● DESCRIPTION OF THE TASK: Copy nothing but the lines below, from the one with "Viewport: 624px width, 416px height." through the one with "Task: Enable the upper Mode toggle switch", exactly as written; no pictures should appear.

● RECORDS SHOWN:
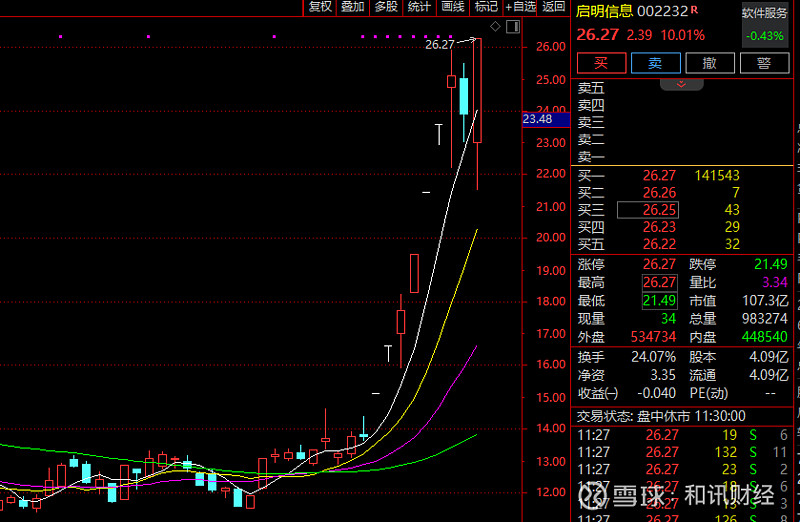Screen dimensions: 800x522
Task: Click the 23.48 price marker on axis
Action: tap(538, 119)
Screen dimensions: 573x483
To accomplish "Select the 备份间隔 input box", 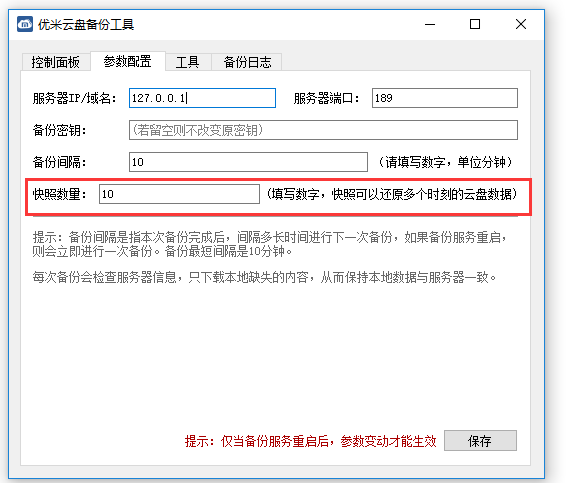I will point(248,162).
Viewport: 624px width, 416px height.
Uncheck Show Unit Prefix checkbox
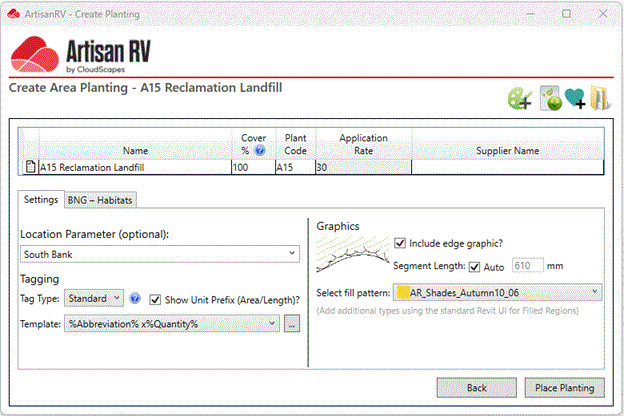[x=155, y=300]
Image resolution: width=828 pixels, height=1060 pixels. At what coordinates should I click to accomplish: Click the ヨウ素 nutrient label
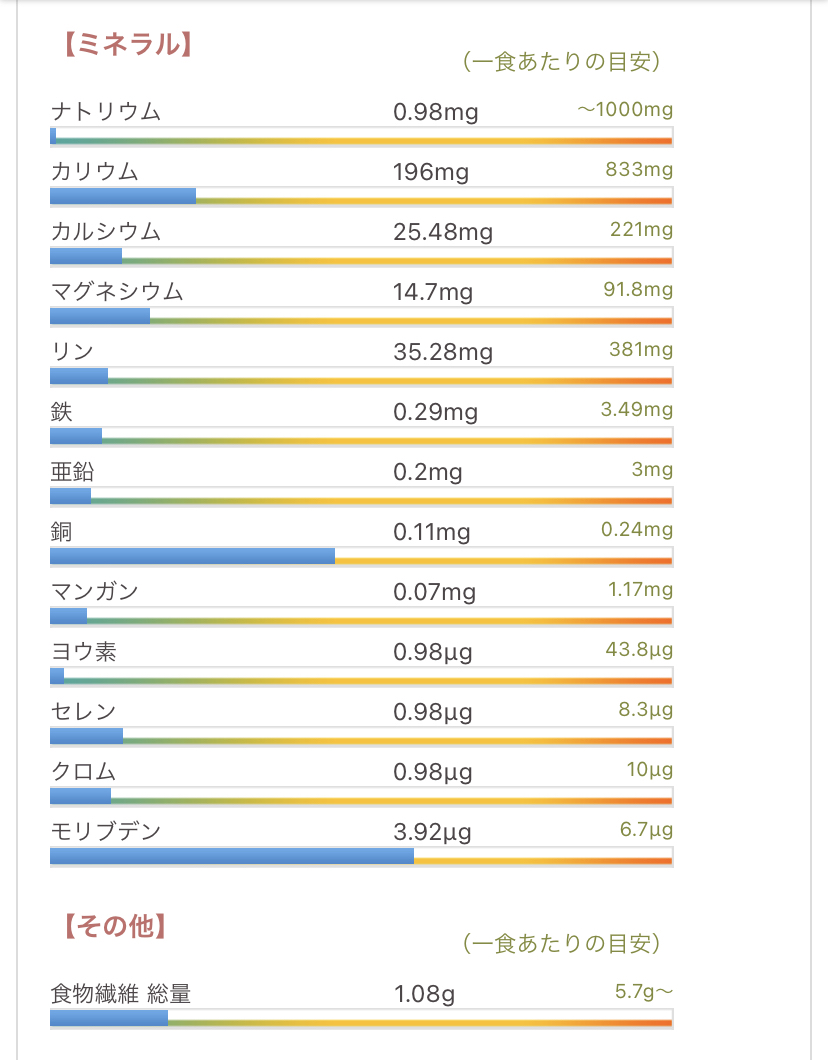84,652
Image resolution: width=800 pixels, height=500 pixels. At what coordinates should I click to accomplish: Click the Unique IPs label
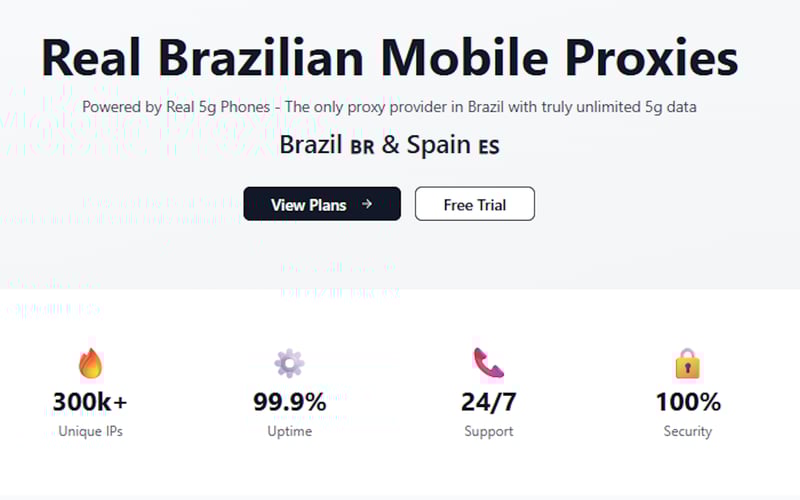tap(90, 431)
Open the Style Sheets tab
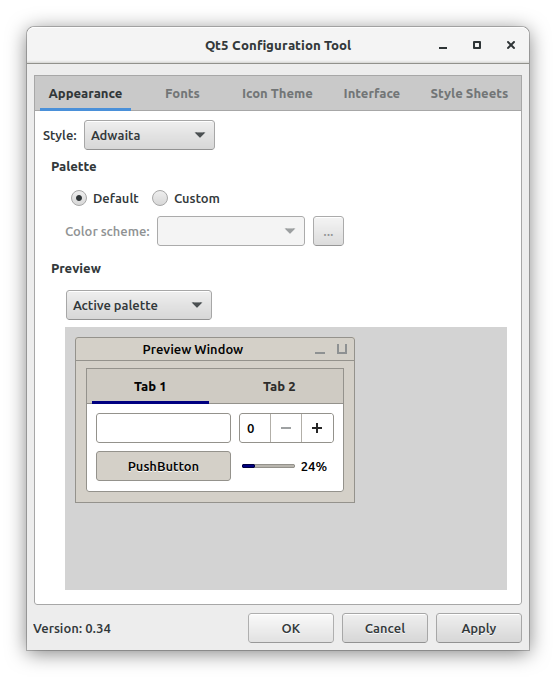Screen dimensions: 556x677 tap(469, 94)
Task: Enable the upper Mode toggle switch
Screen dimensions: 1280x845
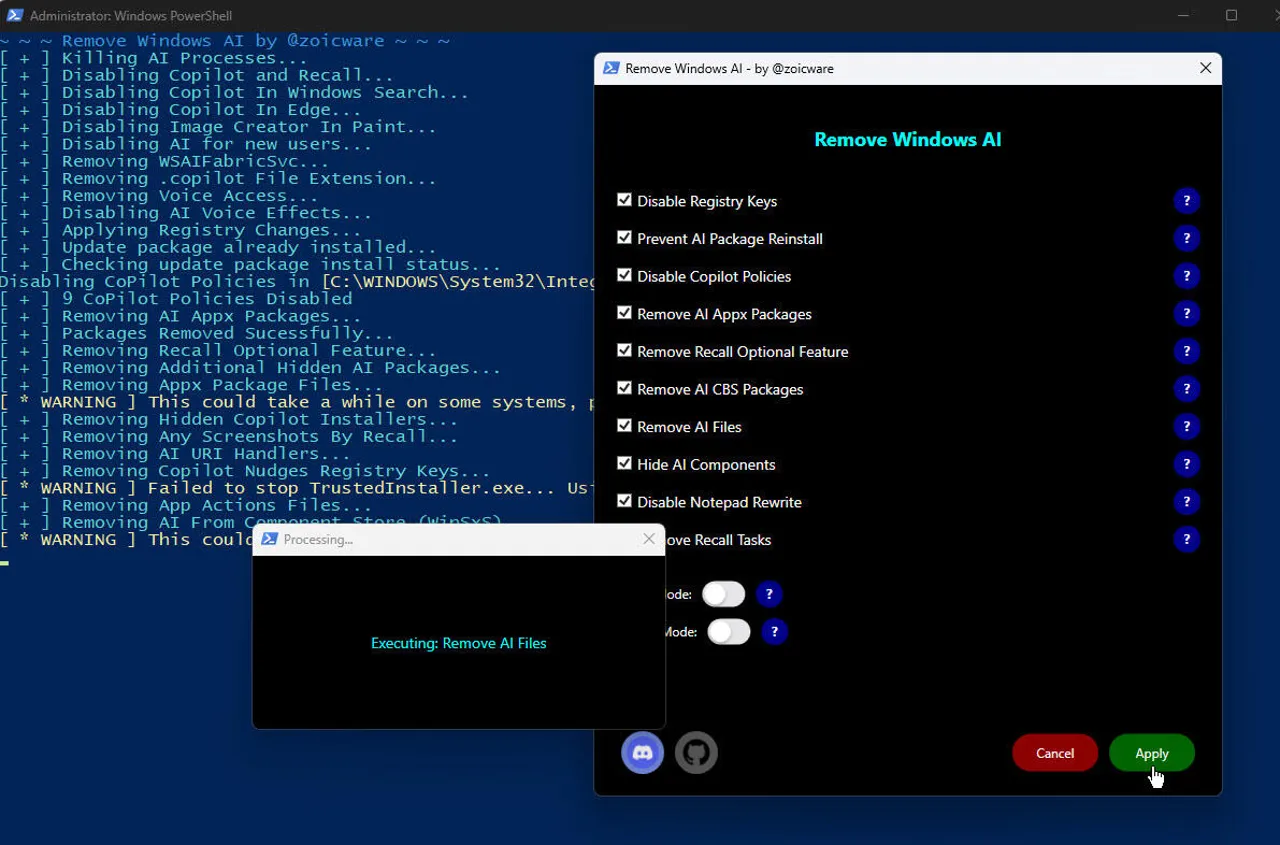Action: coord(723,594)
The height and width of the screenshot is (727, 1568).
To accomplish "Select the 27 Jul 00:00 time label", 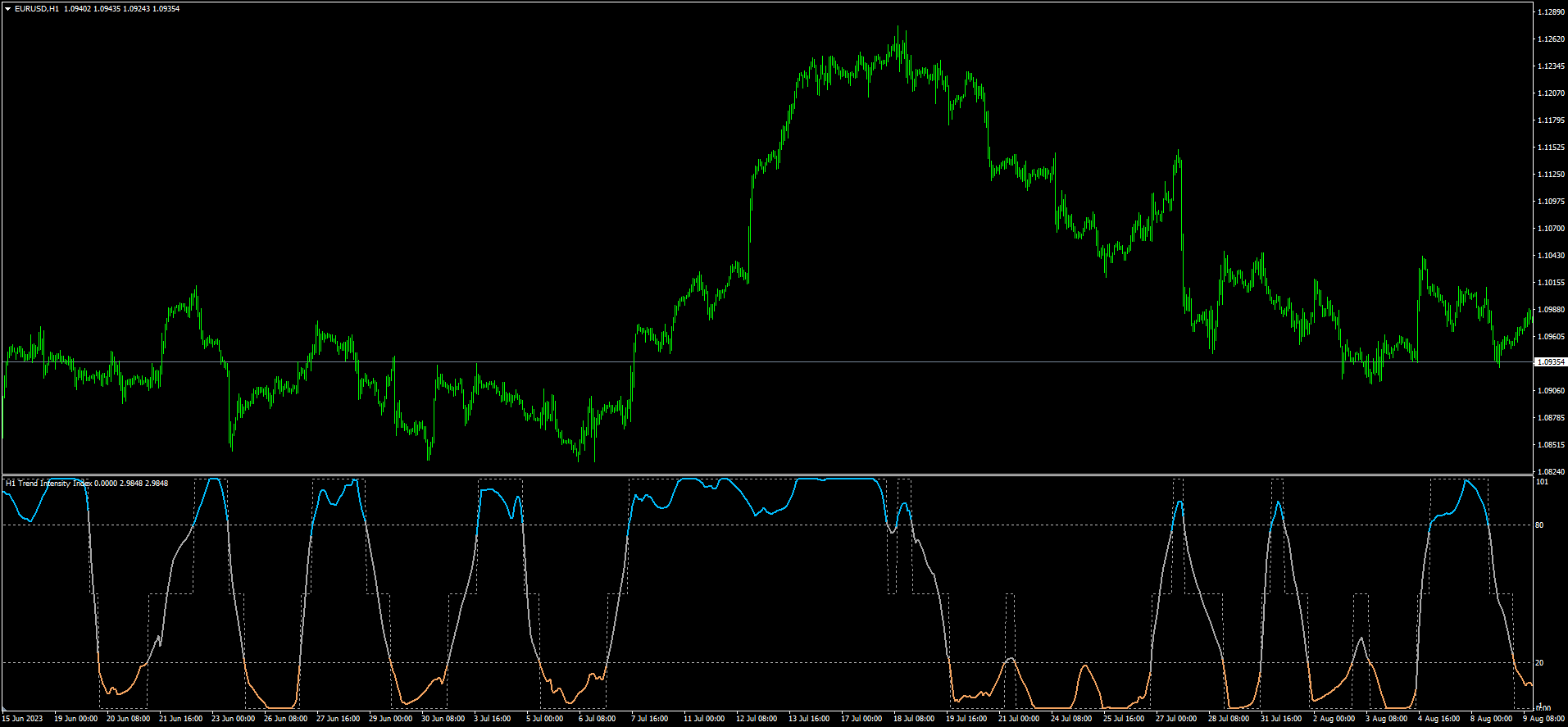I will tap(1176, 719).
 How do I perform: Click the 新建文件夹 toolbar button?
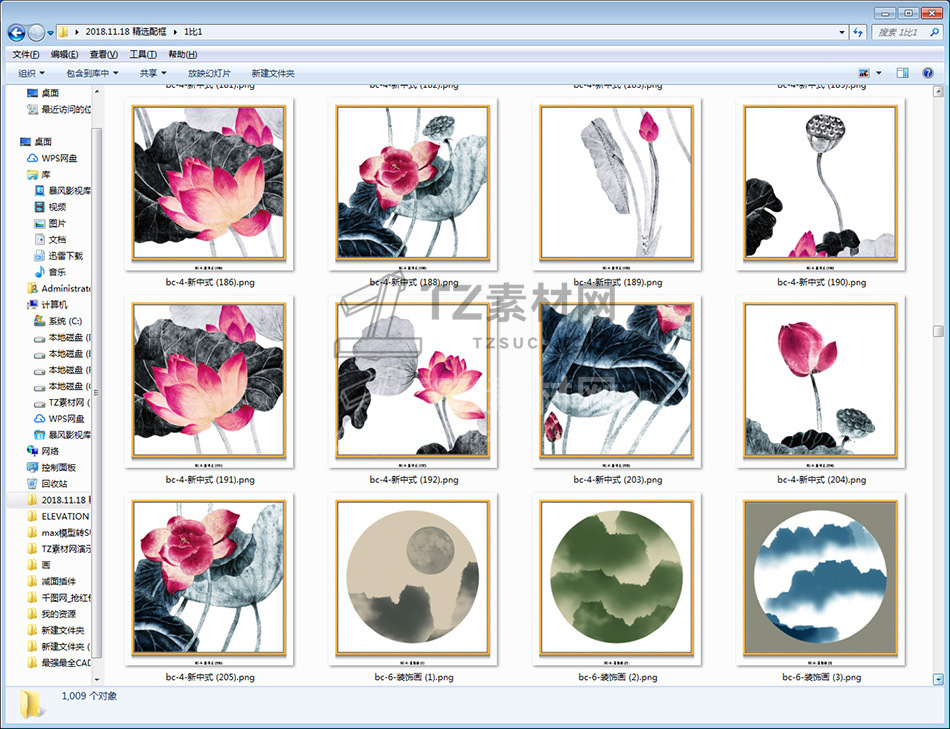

● SOLUTION TO THIS PROBLEM:
Viewport: 624px width, 416px height.
Uncheck Show Unit Prefix checkbox
[x=155, y=300]
Image resolution: width=828 pixels, height=1060 pixels. At what coordinates should I click to accomplish: Click the ヨウ素 nutrient label
84,652
Image resolution: width=800 pixels, height=500 pixels. At what coordinates should I click to accomplish: Click the Unique IPs label
tap(90, 431)
Open the Style Sheets tab
Screen dimensions: 556x677 tap(469, 94)
Task: Enable the upper Mode toggle switch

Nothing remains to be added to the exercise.